Earlier this decade, Zients played a key role in luring Major League Baseball back to Washington. In a 2004 Washington Post profile, colleagues said that as a boss he could be direct when unhappy but never disparaging.
Zients is the founder and managing partner of Portfolio Logic, an investment firm focused primarily on business and health-care service companies.
Chopra and Zients will work with Chief Information Officer Vivek Kundra, formerly chief technology officer for the District, to make government work more efficiently. When Kundra's job was announced, the chief technology officer job was mentioned, but no exact job description was given. But sources said the chief technology officer may focus more on overall technology policy while the chief information officer handles day-to-day spending and operations within agency projects.

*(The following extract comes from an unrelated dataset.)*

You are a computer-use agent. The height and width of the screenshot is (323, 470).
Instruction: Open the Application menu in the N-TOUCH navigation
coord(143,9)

"The goal is to give all Americans a voice in their government and ensure that they know exactly how we're spending their money -- and can hold us accountable for the results," Obama said.
The president also announced that he will ask all of his Cabinet members to provide specific proposals for how they plan to cut their budgets in an attempt to trim the cost of government.
Obama is under pressure to reduce government waste as he leads an unprecedented increase in overall federal spending in a bid to spark an economic recovery.
In his address, he reiterated his pledge to examine the federal budget "line by line" to find instances of waste. He said that he will soon eliminate programs that are deemed unnecessary.
"In this effort, there will be no sacred cows, and no pet projects. All across America, families are making hard choices, and it's time their government did the same," he said.